Lunes, 08-12-08
Tapia de Casariego. Hace dos mil años, los romanos escarbaron la tierra asturiana en busca de oro. Los kilos y kilos encontrados en el subsuelo financiaron grandes campañas bélicas con las que se adueñaron de medio mundo. Belmonte, Peña Furada o Salave fueron algunas de las explotaciones más ricas. Veinte siglos después, las casas del municipio de Tapia de Casariego cuelgan ahora carteles con el lema «Oro no».
La consigna esconde una auténtica lucha vecinal y política por evitar la reapertura de la mina en las conocidas como lagunas de Silva, situada a 100 metros del mar Cantábrico, en la parte occidental de la Comunidad. La zona tiene más valor para ellos que una explotación con grandísimos beneficios a corto plazo que, según consideran, sólo beneficiará a la empresa y dejará efectos medioambientales negativos con muy largo plazo.
La extracción y fundición del oro volvió al Principado hace una década. Hasta Sus Majestades los Reyes de España acudieron a la creación del primer lingote procedente de suelo español en Belmonte.

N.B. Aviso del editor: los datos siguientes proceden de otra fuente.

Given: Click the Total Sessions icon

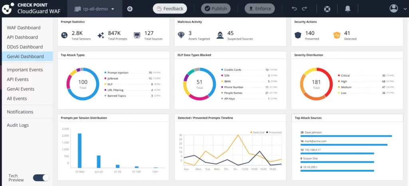Looking at the screenshot, I should point(64,35).
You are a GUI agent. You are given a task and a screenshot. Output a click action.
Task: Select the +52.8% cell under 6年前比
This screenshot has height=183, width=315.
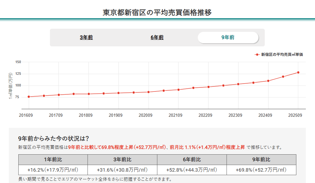pyautogui.click(x=192, y=170)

Antes de que esta planta cerrara en 2006, la empresa Río Narcea Gold Mines difundió un proyecto de años de investigación para reabrir la mina de Salave, donde puede haber hasta 47 toneladas del valioso metal, que alcanzaría los 870 millones de euros en el mercado.
La sociedad privada se decidía así a sacar adelante una explotación que desde 1970 diversas compañías estudiaron con resultados muy positivos. El bajo precio del metal implicaba riesgos y las empresas no pasaron de las catas previas.
Río Narcea Gold Mines, más decidida a poner en marcha las excavadoras, arrancó la tramitación para crear un negocio con más de un centenar de personas contratadas en una zona de reducida actividad económica y donde las grandes empresas se cuentan con los dedos de una mano.
El rechazo vecinal apenas tardó unos días después de conocer sus intenciones y en apenas una semana, recogieron más de 5.000 firmas y crearon una plataforma. Se oponían a la explotación a cielo abierto con un cráter de un diámetro de 600 metros y una profundidad de 200.
El Ayuntamiento de Tapia de Casariego, grupos ecologistas y los habitantes de la zona dieron la voz de alarma y el Gobierno regional se encargó del alto. Rechazó el proyecto, basándose en estudios de la Consejería de Medio Ambiente, al considerar que el proyecto acarrearía daños irreparables de carácter medioambiental y paisajístico. Las lagunas de Silva son una zona protegida por el Plan de Ordenación del Litoral Asturiano (Pola) y por la Ley de Costas. La Administración podría aplicar el concepto de excepcionalidad, pero decidió no hacerlo.
Represalias
La decisión no cayó bien en manos de la empresa, que se apuró a adelantar que recurriría ante los tribunales la decisión. Exigía que, o el Principado revoca su decisión, o indemniza con unos 600 millones de euros por daños y perjuicios, según expuso entonces un responsable de la empresa. Se apoyaba en dos argumentos: la propiedad de los terrenos, considerados como de Interés Minero, y poseer la concesión para la explotación minera (un permiso concedido por el Estado). Su enfado no quedó ahí. El Consejo de Administración de Rio Narcea Gold Mines acordó en febrero de 2006 un plan de cierre de sus explotaciones abiertas entonces en Asturias, la del Valle-Boinás (Belmonte) y Carlés (Salas) alegando «razones técnicos-económicos», aunque en la decisión tuvo gran peso la negativa del Gobierno a autorizar los permisos de Salave.
Así, durante más de un año, la mina dejó de preocupar a los vecinos aunque el sol continuó desgastando los carteles de «Oro no» y sembrando interés en los turistas de la zona.
Hasta que se produjo un movimiento empresarial de importancia en abril de 2007: la compañía sueca Lundin Mining ofreció 600 millones de euros. La opa amistosa incluía, además de Salave y las oficinas del Principado, la explotación de Niquel y cobre de Aguablanca (Badajoz), el proyecto de oro de Tasiast, en Mauritania y la exploración de metales preciosos en España, Portugal y Mauritania. Al finan fue adquirida por 765 millones.
Con el caso aún en los tribunales, una empresa filial llamada Explotaciones Mineras del Cantábrico ha retomado sus intenciones de sacar oro de Salave. Actualmente tramita la construcción de una longitud de 1.300 metros cuadrados lineales en roca estéril, para luego iniciar una galería paralela al mineral con una longitud de 200 metros por el objeto de investigar de nuevo los recursos.